§ **What you are asked to do**
Give again, word for word, every line in the entries below from the line with "Task: Click the" up to and including the line with "This screenshot has width=506, height=306.", and no other line.

§ **Data to process**
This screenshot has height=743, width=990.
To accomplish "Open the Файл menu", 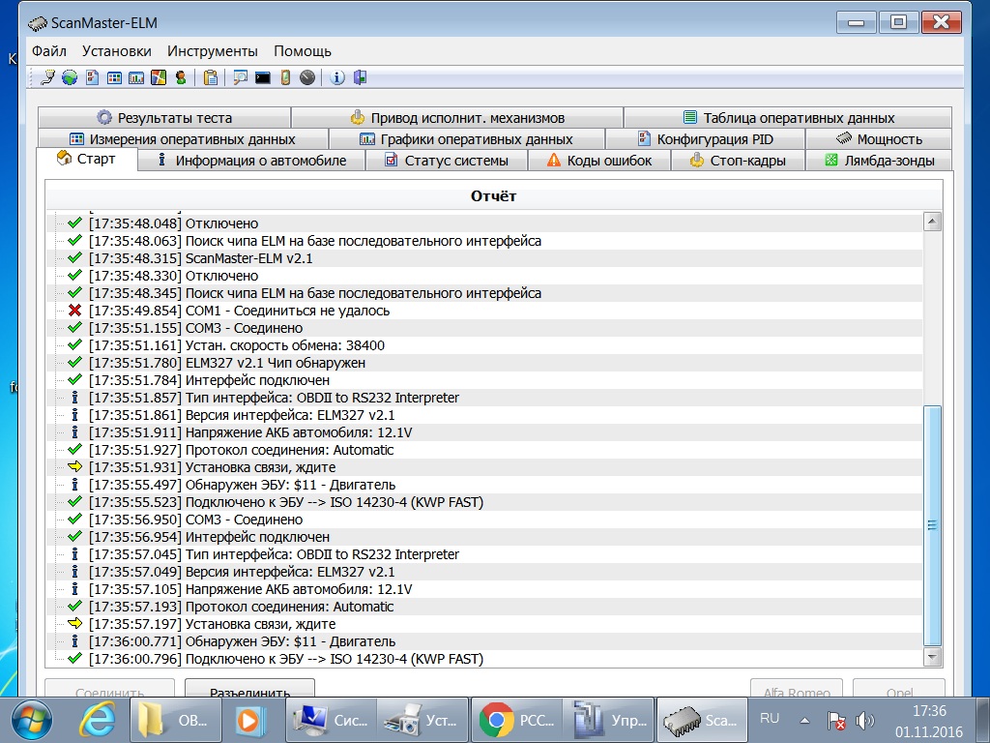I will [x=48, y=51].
--
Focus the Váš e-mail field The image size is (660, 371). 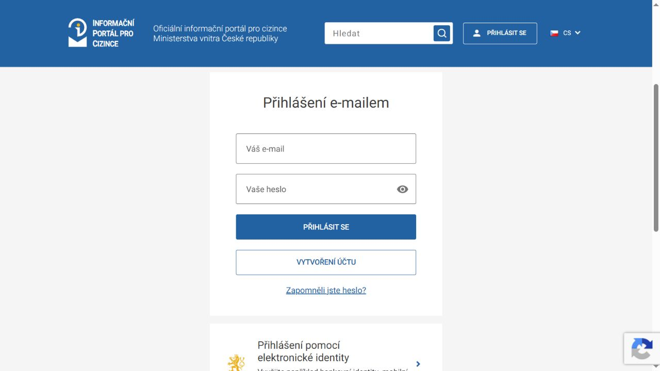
==
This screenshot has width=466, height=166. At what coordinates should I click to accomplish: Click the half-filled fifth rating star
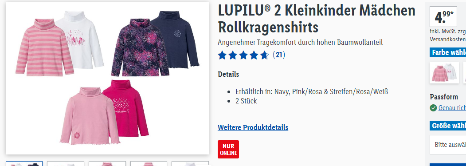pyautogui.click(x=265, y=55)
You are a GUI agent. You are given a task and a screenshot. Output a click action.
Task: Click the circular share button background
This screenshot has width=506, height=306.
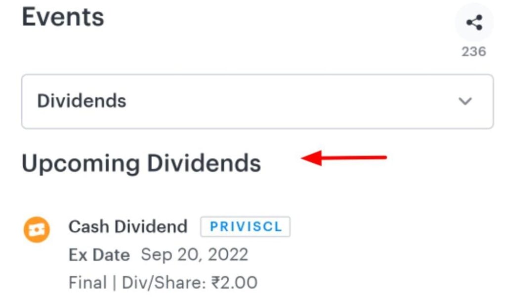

§ **Response box**
Task: Click the circular share button background
This screenshot has width=506, height=306.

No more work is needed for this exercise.